Nonfiction powerhouse Stone Stanley Entertainment is looking to expand its presence in scripted programming, pacting with thesp Stephen Baldwin to develop a single-camera laffer about an unlikely male escort.
Nascent project, dubbed “Canine Companions,” revolves around a naive young Southerner named Cole who moves to Gotham to attend college and ends up working for a dog-walking service that’s actually a front for an escort agency servicing an upscale female client base. Baldwin — who will have a on-camera role in the show, though not as the lead escort — created the skein and will exec produce along with Scott Stone, David Stanley and Baldwin’s manager-production partner Alex D’Andrea.

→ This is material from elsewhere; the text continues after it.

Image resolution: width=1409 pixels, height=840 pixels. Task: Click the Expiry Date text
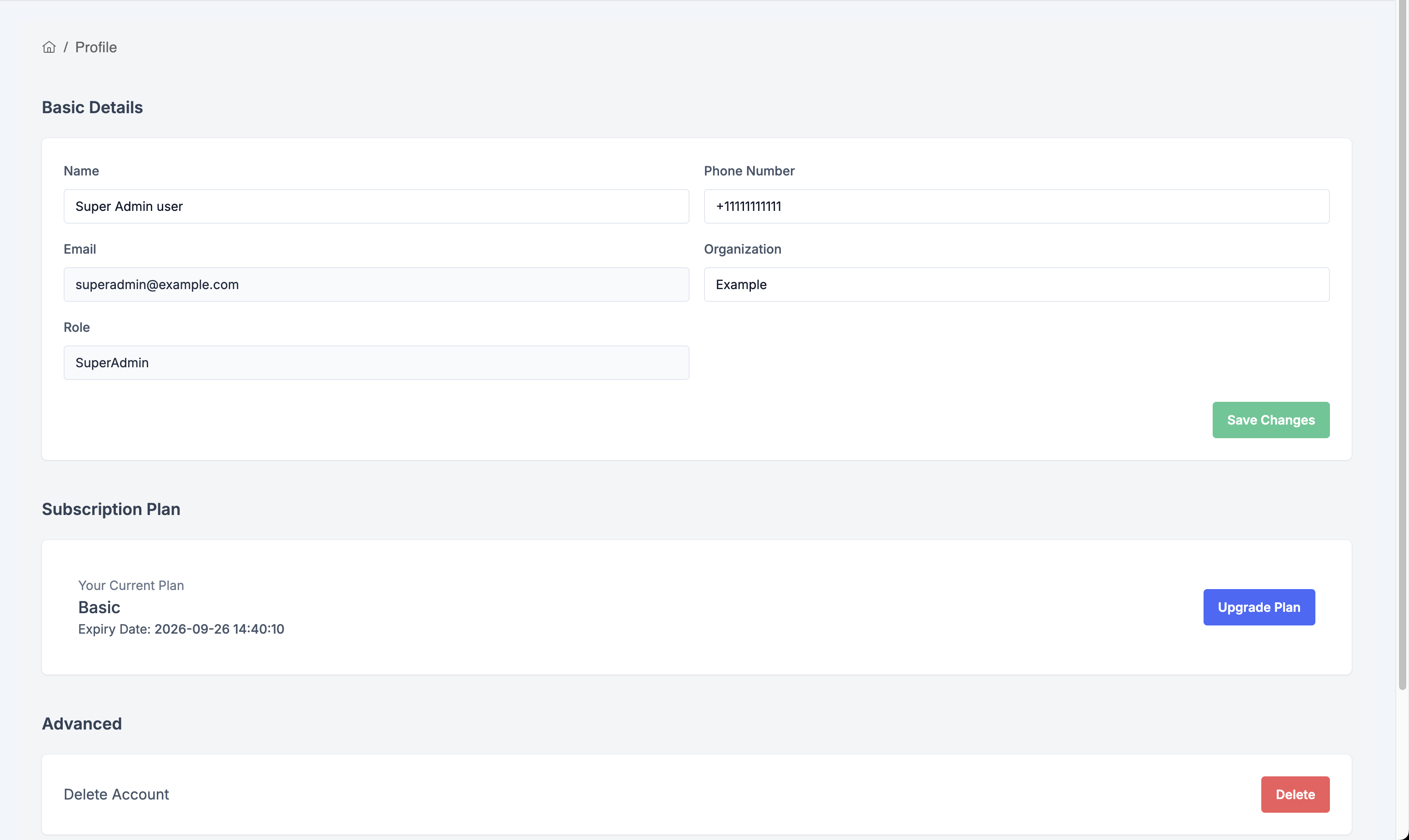point(181,629)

Sharon Levy, VP of development for Stone Stanley, said Baldwin came up with the idea for “Companions” and brought the project to the production company “based on our relationship with Stephen on ‘Celebrity Mole.’ ”
Irreverent but smart
“He knew we’d get it,” Levy said. “My bent is always, the more irreverent the better. And while the nature of this material is edgy, it’s not going to be gratuitous. It’s not our intent to have (scenes with) women flat on their back naked. It’s going to be a really smart comedy.”

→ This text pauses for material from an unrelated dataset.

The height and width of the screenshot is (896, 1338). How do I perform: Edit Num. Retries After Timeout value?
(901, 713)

Indeed, like HBO’s “Sex and the City,” Levy hopes “Companions” will end up offering a sense of the family –among Cole and his fellow hustlers and bosses.
As for Baldwin, he’ll likely play a somewhat mysterious Gotham building superintendent who befriends Cole.
“It’s possible he’s a former escort now beyond his golden years, maybe a little bitter,” Levy said. “He’s actually the moral compass of the show.”
Stone Stanley is talking to writers to come on board to pen the pilot script and will then team up with its reps at William Morris, as well as D’Andrea, to begin shopping the project to both cable and broadcast nets.
While the company is best known for reality projects such as “The Mole,” “Pop Stars” and “Fame,” Stone Stanley isn’t a novice when it comes to scripted fare or yuks.
“The Man Show” is a largely scripted comedy, as is the company’s just-greenlit Spike TV skein “Joe Schmo,” in which a group of actors pretend to be participants in a reality show, unbeknownst to the one civilian involved in the proceedings. Company also produced the Fox half-hour comedy pilot “Damaged Goods” with scribe Chuck Rosen a few years ago.
“We’ve never been just reality television,” Levy said.
Baldwin’s appeared in more than two dozen pics, including “The Usual Suspects,” “Fled” and “One Tough Cop.” He also played Buffalo Bill Cody in 1989-92 ABC oater “The Young Riders.”